1. Sole-and-heel structure for a shoe or the like, comprising an elongated, molded, one-piece resilient outer member (30) including a sole portion (31) and a heel portion (32) said outer member having interior (33) and exterior (34) surfaces, said outer member (30) having a construction to be highly wear resistant to enable said exterior surface to contact the pavement or the like during use, a heel bulge (36) molded into said heel portion (32) and projecting from said exterior surface (34), a sole bulge (35) molded into said sole portion (31) and projecting from said exterior surface (34), said heel and sole bulges respectively defining heel and sole cavities (50, 40) opening at said interior surface (33), a restricted passageway (60) molded into said outer member between said heel and sole cavities and opening to said interior surface, (33), a sealing member (22, 75) having a shape that matches the shape of said outer member (30), said sealing member being impermeable to air and having a sealing surface, and adhesive means (65) between said sealing surface and said interior surface (33) for hermetically attaching said sealing member (22, 75) to said outer member (30), whereby air at atmospheric pressure is permanently located in the space jointly defined by said passageay (60) and said cavities (40,50) whereby at rest a foot on said sole-and-heel structure is cushioned comfortably on the air in said cavities (40, 50), and in moving such air alternates through said passageway (60) betwen said heel and sole cavities (40, 50) so as to provide shock absorption and an alternate lifting effect by said bulges (35, 36) which provide forward thrust both in said heel portion and said sole portion that facilitates moving.
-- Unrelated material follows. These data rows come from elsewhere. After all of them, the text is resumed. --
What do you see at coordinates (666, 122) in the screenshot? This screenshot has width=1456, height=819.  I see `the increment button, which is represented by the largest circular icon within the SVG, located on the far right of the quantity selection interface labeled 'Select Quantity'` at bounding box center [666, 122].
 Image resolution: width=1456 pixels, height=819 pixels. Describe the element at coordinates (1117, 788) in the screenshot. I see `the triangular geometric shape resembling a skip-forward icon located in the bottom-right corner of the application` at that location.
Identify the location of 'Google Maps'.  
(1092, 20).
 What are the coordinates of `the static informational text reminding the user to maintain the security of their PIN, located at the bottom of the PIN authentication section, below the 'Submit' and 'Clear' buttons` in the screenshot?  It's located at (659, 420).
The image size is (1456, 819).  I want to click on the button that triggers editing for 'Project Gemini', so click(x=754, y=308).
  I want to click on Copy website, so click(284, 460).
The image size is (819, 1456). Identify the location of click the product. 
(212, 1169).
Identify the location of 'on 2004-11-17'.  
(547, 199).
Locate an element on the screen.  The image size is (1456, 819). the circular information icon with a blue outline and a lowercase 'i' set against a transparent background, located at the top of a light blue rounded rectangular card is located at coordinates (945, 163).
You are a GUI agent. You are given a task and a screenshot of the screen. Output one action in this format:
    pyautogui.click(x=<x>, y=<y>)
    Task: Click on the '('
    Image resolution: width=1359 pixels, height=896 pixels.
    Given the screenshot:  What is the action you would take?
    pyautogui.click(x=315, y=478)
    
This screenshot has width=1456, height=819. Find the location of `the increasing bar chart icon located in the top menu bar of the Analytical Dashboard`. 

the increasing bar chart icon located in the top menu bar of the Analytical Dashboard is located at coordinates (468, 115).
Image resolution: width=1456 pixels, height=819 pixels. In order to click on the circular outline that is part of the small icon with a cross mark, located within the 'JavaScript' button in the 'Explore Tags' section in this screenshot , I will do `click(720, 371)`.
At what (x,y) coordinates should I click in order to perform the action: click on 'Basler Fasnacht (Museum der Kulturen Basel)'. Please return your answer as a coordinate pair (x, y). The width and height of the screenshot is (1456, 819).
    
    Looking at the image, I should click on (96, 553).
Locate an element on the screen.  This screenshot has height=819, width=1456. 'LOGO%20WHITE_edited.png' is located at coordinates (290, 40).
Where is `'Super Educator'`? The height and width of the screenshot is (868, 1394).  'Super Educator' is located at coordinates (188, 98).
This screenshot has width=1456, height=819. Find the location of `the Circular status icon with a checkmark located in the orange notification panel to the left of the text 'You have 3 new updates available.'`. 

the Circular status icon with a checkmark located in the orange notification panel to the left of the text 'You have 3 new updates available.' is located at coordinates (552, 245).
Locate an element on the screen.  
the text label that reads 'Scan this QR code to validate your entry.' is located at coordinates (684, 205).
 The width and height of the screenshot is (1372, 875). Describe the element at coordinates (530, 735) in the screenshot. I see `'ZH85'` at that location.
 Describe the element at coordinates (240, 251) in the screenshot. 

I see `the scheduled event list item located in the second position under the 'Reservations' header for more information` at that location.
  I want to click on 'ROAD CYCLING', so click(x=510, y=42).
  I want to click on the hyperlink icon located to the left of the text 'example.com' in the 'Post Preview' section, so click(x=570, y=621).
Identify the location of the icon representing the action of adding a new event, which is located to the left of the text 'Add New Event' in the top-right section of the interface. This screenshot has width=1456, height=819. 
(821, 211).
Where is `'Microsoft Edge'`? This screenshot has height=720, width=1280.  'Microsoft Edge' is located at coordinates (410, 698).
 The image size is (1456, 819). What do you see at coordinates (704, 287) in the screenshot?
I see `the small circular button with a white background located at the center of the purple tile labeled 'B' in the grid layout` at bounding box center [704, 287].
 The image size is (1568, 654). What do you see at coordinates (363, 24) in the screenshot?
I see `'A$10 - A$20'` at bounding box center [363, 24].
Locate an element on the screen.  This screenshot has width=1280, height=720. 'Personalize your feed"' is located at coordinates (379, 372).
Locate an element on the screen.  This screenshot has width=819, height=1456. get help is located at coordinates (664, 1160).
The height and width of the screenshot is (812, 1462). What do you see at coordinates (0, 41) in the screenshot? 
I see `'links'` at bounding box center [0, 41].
2. The sole-and-heel structure of claim 1, wherein said outer member has no more than one heel bulge (36) and associated heel cavity (50) and no more than one sole bulge (35) and associated sole bulge cavity (40).

3. The sole-and-heel structure of claim 1 or 2, wherein said heel bulge and said heel cavity are U-shaped having two side legs (37) for lateral stability and a bight (38) away from said sole portion.

4. The sole-and-heel structure of claim 1, ? or 3, wherein each of said cavities (40, 50) is undercut in the region of said interior surface.

5. The sole-and-heel structure of any of claims 1 to 4, wherein said sole bulge and said sole bulge cavity are elongated and located slightly behind the metatarsal area of a foot to be housed in the shoe.

6. The sole-and-heel structure of any of claims 1 to 5, wherein said sealing and outer members are composed of rubber.

7. The sole-and-heel structure of any of claims 1 to 6, wherein the volume of each of said cavities (40,50) is substantially the same.

8. The sole-and-heel structure of any of claims 1 to 7, wherein the thickness of said outer member (30) is on the order of about .318cm (.125 inch) .

9. The sole-and-heel structure of any of claims 1 to 8, wherein the thickness of said bulges is substantially the same as the thickness of said outer member.

10. The sole-and-heel structure of any of claims I to 9, wherein said sealing member (75) is platelike.